As a young woman with the burden of the world on her shoulders, Queen Elizabeth was often forced to place duty before motherhood. Prince Charles, who was 3 when his mother was crowned, would make an appointment with her so she’d squeeze him in between meetings.
Later he’d describe his mother as “not indifferent so much as detached.” For her part, Princess Anne simply learned to be independent. By the time siblings Andrew and Edward came along, Elizabeth was more secure in her position and able to eke out more time to spend with them.
But it’s as a grandmother and great-grandmother that Elizabeth has really come into her own, maternally speaking, going from “Mother” to “Granny” to “Gan-Gan” with each successive generation of children. When he was very young, Prince William had his own special name for his grandmother: Gary!
British columnist Richard Kay revealed that he learned of the nickname when young Wills took a tumble one day. “The queen was on hand after William fell over at Buckingham Palace, bawling ‘Gary, Gary,’” he wrote. “A guest who went to help asked who Gary was, assuming it must be a member of the royal household. ‘I’m Gary,’ explained the queen, as she scooped him up. ‘He hasn’t learned to say Granny yet.’”

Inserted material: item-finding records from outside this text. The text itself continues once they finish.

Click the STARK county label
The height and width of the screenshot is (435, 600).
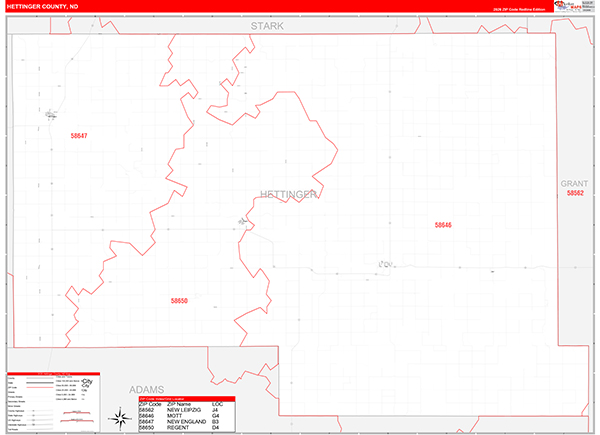point(267,26)
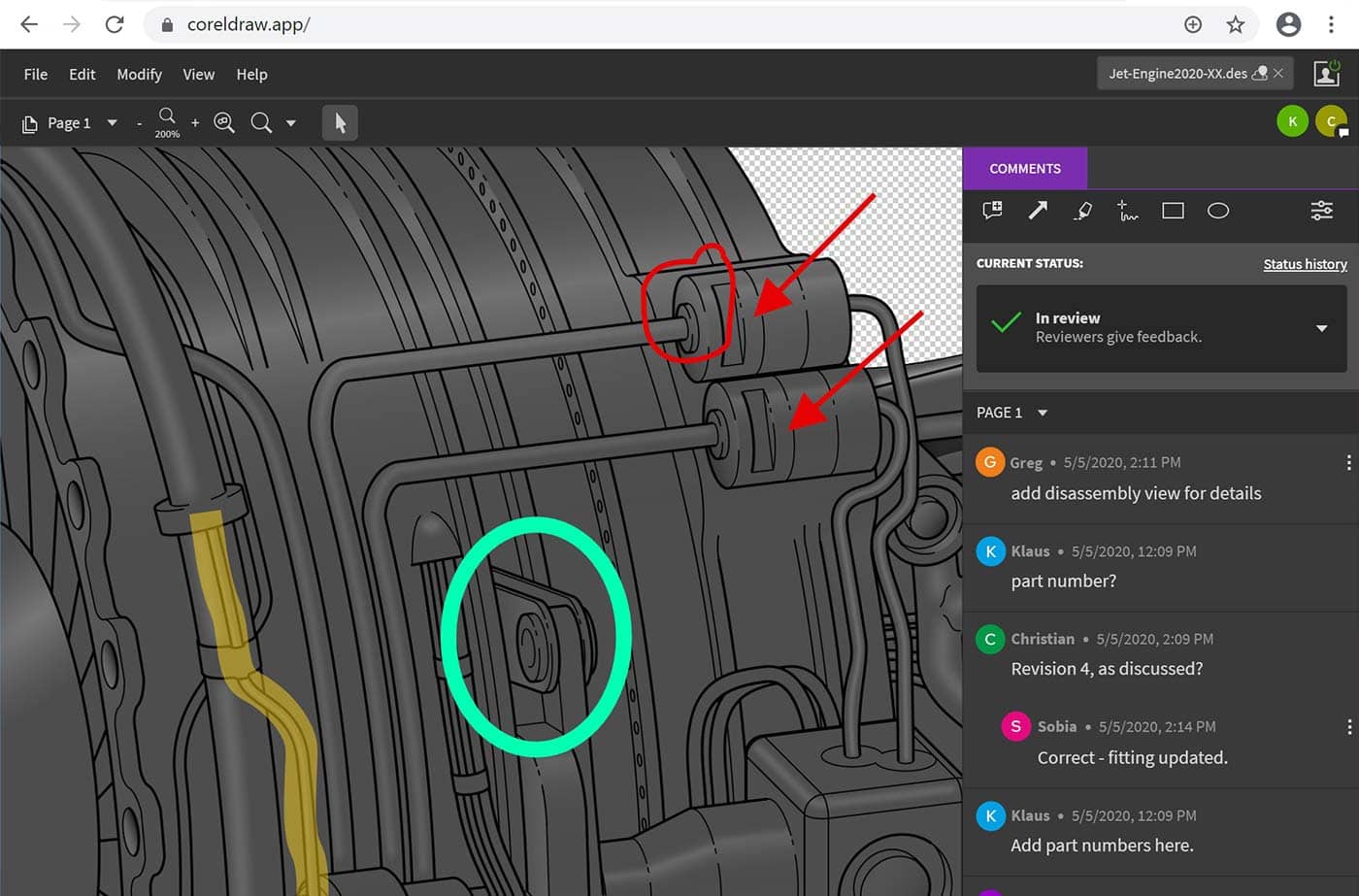Select the Ellipse annotation tool
Image resolution: width=1359 pixels, height=896 pixels.
click(1218, 211)
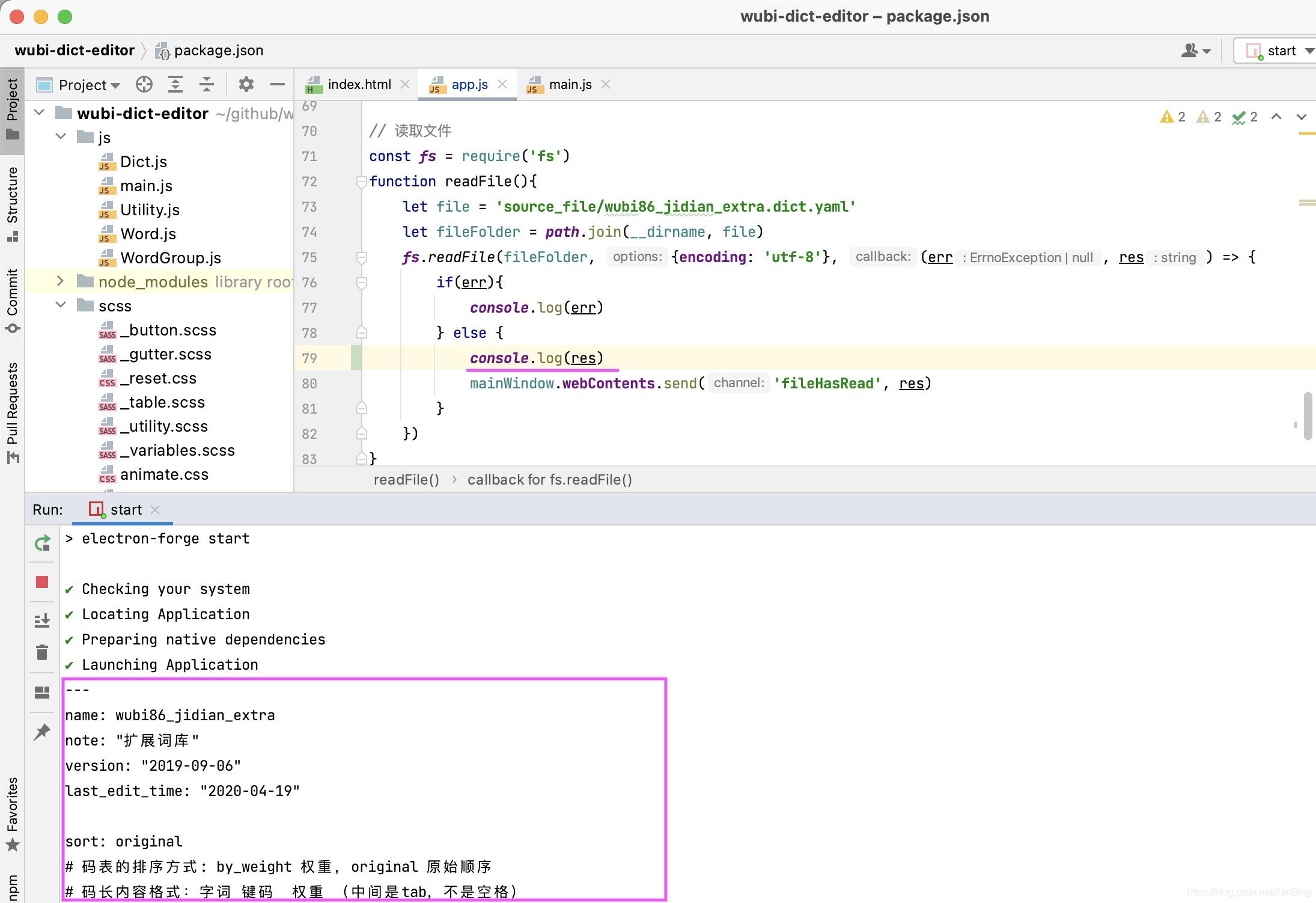Rerun the start run configuration
1316x903 pixels.
pyautogui.click(x=42, y=543)
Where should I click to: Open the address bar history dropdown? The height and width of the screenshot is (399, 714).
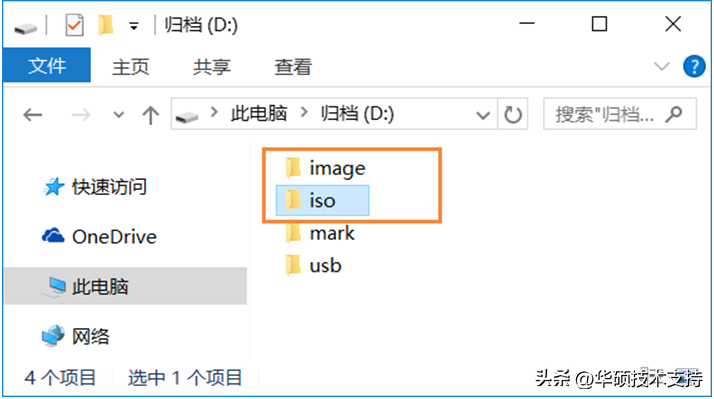click(x=483, y=115)
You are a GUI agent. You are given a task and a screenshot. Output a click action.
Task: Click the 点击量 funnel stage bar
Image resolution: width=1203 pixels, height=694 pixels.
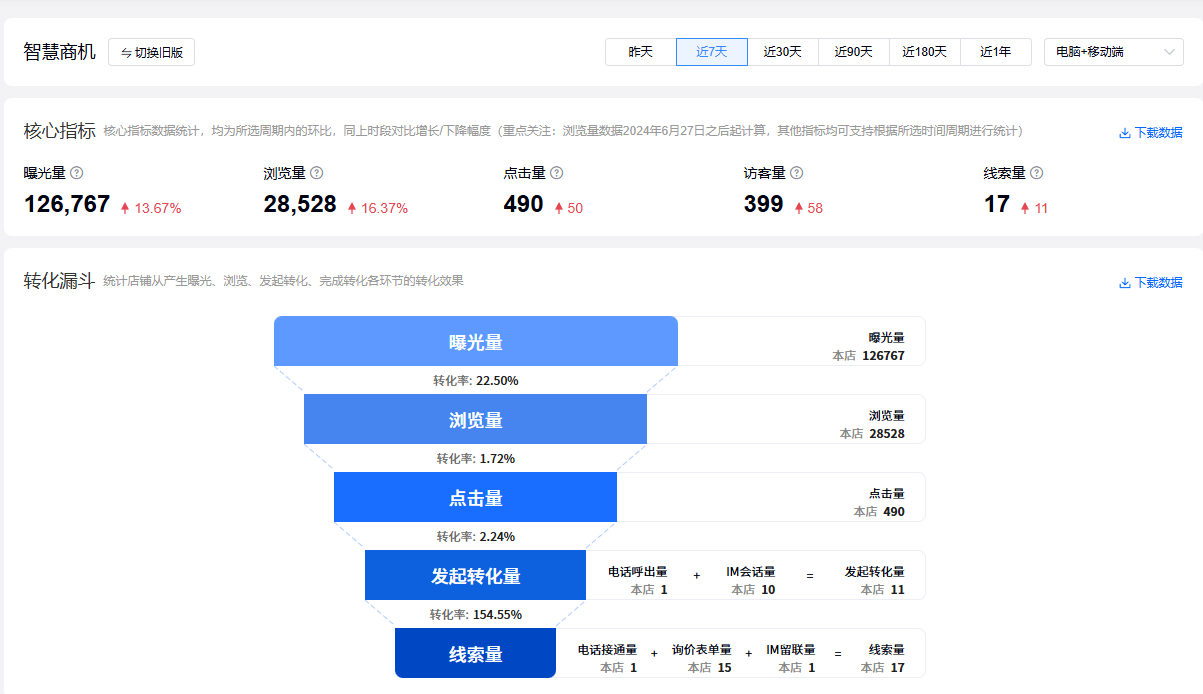[476, 498]
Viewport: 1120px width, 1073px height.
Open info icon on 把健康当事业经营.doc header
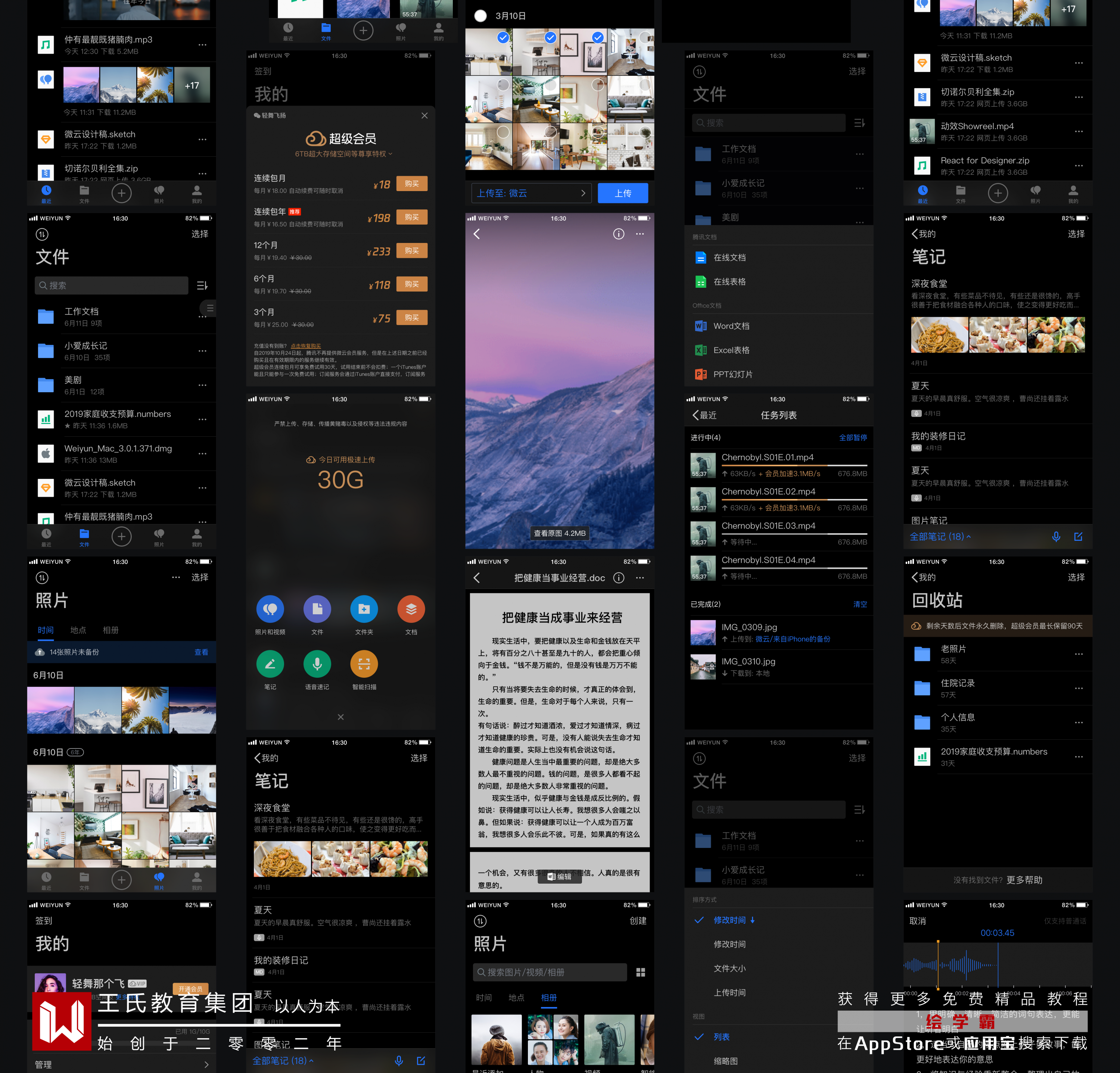[618, 578]
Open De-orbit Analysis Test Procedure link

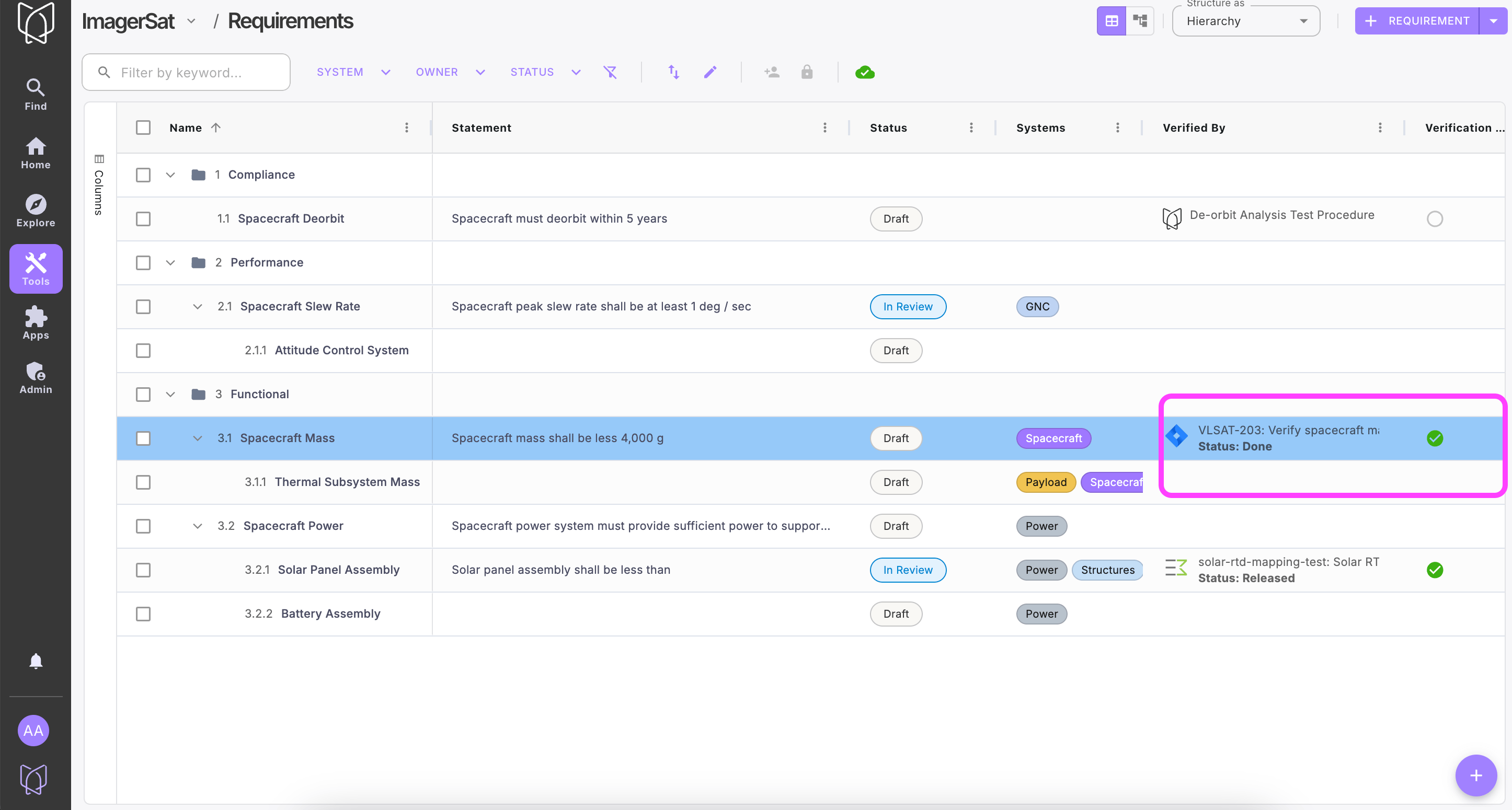pos(1281,215)
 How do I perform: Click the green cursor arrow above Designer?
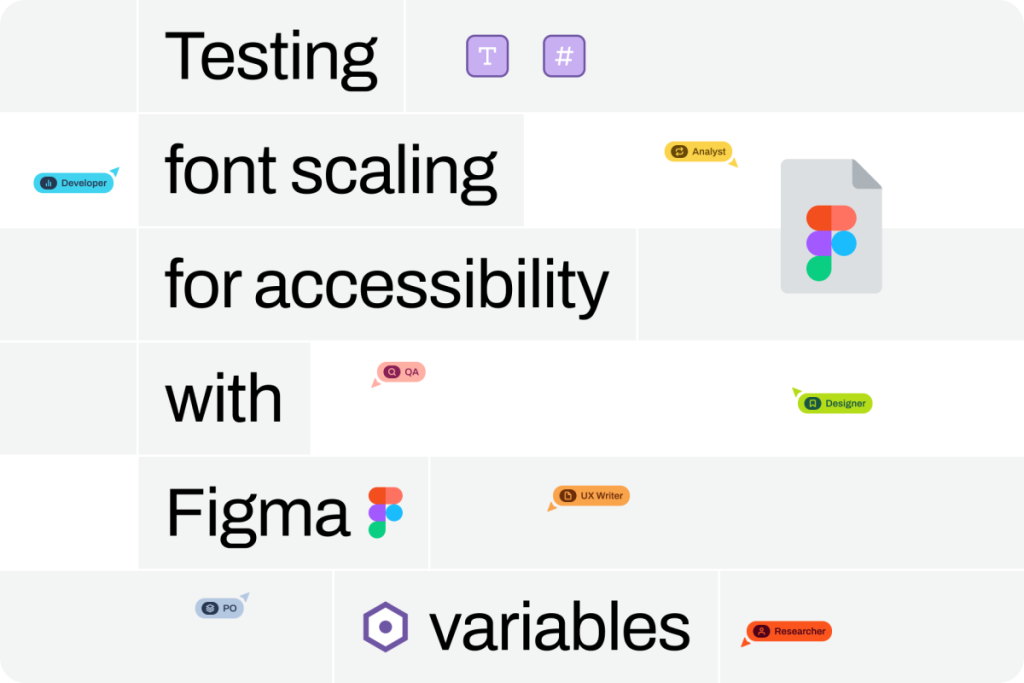coord(796,391)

William’s son George also has his own special moniker for Her Majesty. In a documentary to mark the queen’s 90th birthday, William’s wife, Kate, spoke about George’s relationship with his great-grandmother. “George is only two and a half and he calls her GanGan,” she revealed. “She always leaves a little gift or something in their room when we go and stay, and that just shows her love for the family.” And the royal brood continues to grow.
At last count, the 92-year-old monarch has eight grandchildren and seven great-grandchildren: Princess Anne’s grandkids, Savannah Phillips, 8, Isla Phillips, 6, Mia Tindall, 5, and 7-month-old Lena Tindall; and Charles’ grandchildren, George, 5, Charlotte, 3, and Louis, 9 months. Gan-Gan has her hands full!